Work instructions —
**A)** In the interview transcript, give everything from "I thought that" down to "degree of violence." again, substituting "pepper spray" for "tear gas".
**B)** List every person named in the interview transcript.
**C)** According to the interview transcript, when will the JPEPA be the highest priority if the speaker is still Chair of the Foreign Relations Committee?

Text block —
=======
Transcript of Senator Miriam Defensor Santiago’s interview


24 January 2007

On the JPEPA hearings:

There is no point conducting any activity in the legislative process, unless there is a reasonable chance that within 9 days the process can be completed. Under the rules, when the new Congress comes in, it replaces entirely the old Congress, and no matter what the stage of the proceedings, a bill that is pending has to go through the entire process beginning from step one, which is we have to refile bill. In the case of the JPEPA, I might be accused of railroading the bill if I try to have voting on it—that is, to collapse the whole process—in just nine days, in competition with the other priority items in the agenda of the Senate. That is why we have mutually agreed with the Majority Leader that we shall have no JPEPA activity and leave it to the next Congress. Presumably I will still be Chair of the Foreign Relations Committee. If that will be the case, the JPEPA will be the highest priority when we resume sessions in July.

On Gov. Chavit Singson’s visit to the Senate following Senator Jinggoy Estrada’s privilege speech last Tuesday:

I understand that it came as a reaction to the privilege speech directed against him. I do not want to see that kind of precedent because that would mean that there might be a chilling effect on senators who don’t have the physical courage to face people who are directly affected. Those senators, who deliver privilege speeches mentioning certain people in a negative sense, must take responsibility for their actions. But the provision of the Constitution is that they must be held to account before their own peers, not before the persons they are attacking. Hence, that would be a diminution of the concept of parliamentary immunity. People like that are allowed to come and debate a senator in his own office. They have to have respect, not necessarily to the senator, but to the Senate as an institution. So I am afraid that I do not approve of the visit because it could have led to more adverse consequences: they could have come to blows, etc. The only remedy there is to allege in court that the remarks were outside in the discharge of official functions. His actions might be misinterpreted as abuse of the powers of an incumbent administration. Whether administration or opposition, if the leaders are subjected to accusations or even attacks by senators, then simply they have to respect the constitutional provision on the parliamentary immunity of a senator.

On the Iloilo raid:

I thought that it is a disproportionate use of force to carry out what may have been a lawful intent. But the means does not justify the ends. They could just have used, for example, tear gas, or they could have turned off the electricity and water. They could not have resorted to that degree of violence.
=======
Provided material —
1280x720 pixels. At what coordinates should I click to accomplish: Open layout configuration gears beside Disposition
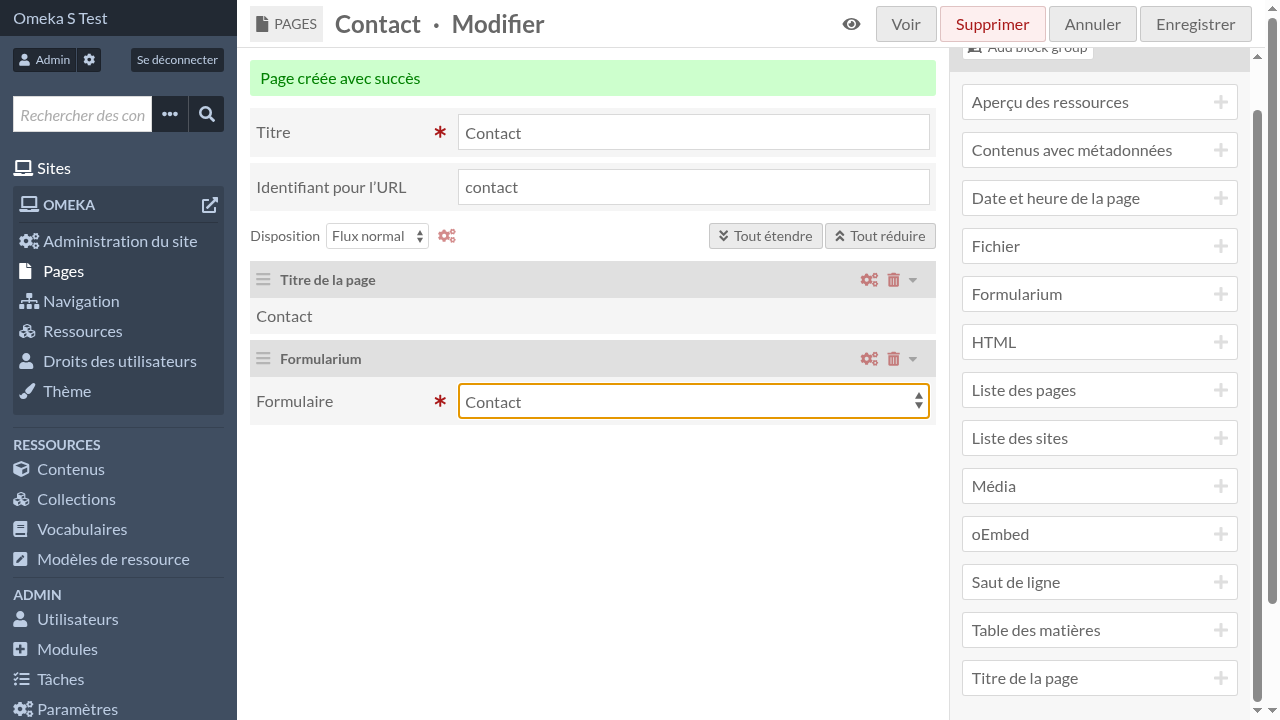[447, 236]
=======
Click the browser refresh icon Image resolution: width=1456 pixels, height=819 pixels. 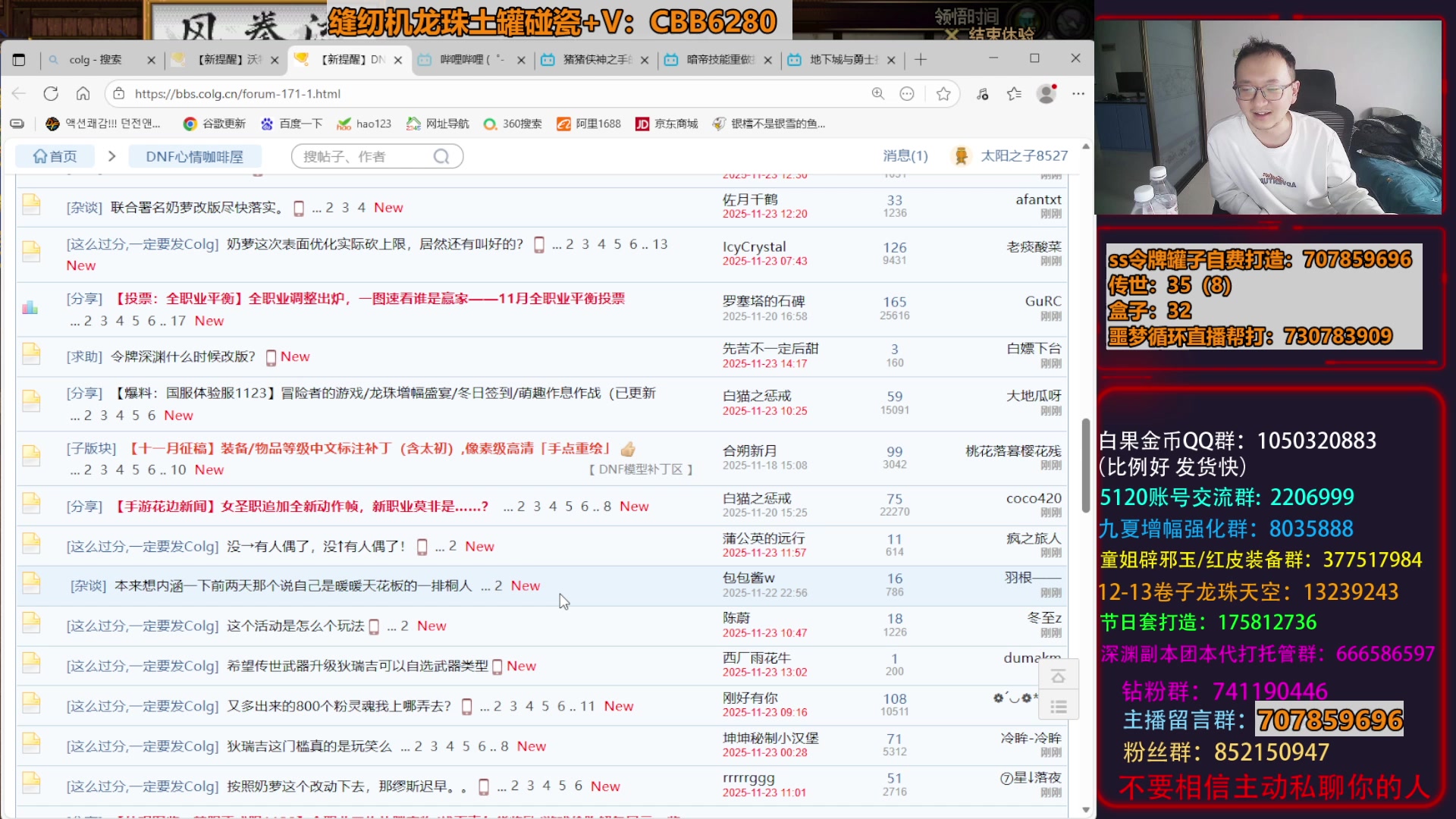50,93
=======
Final answers —
**A)**
I thought that it is a disproportionate use of force to carry out what may have been a lawful intent. But the means does not justify the ends. They could just have used, for example, pepper spray, or they could have turned off the electricity and water. They could not have resorted to that degree of violence.

**B)** Miriam Defensor Santiago, Chavit Singson, Jinggoy Estrada

**C)** When the sessions resume in July.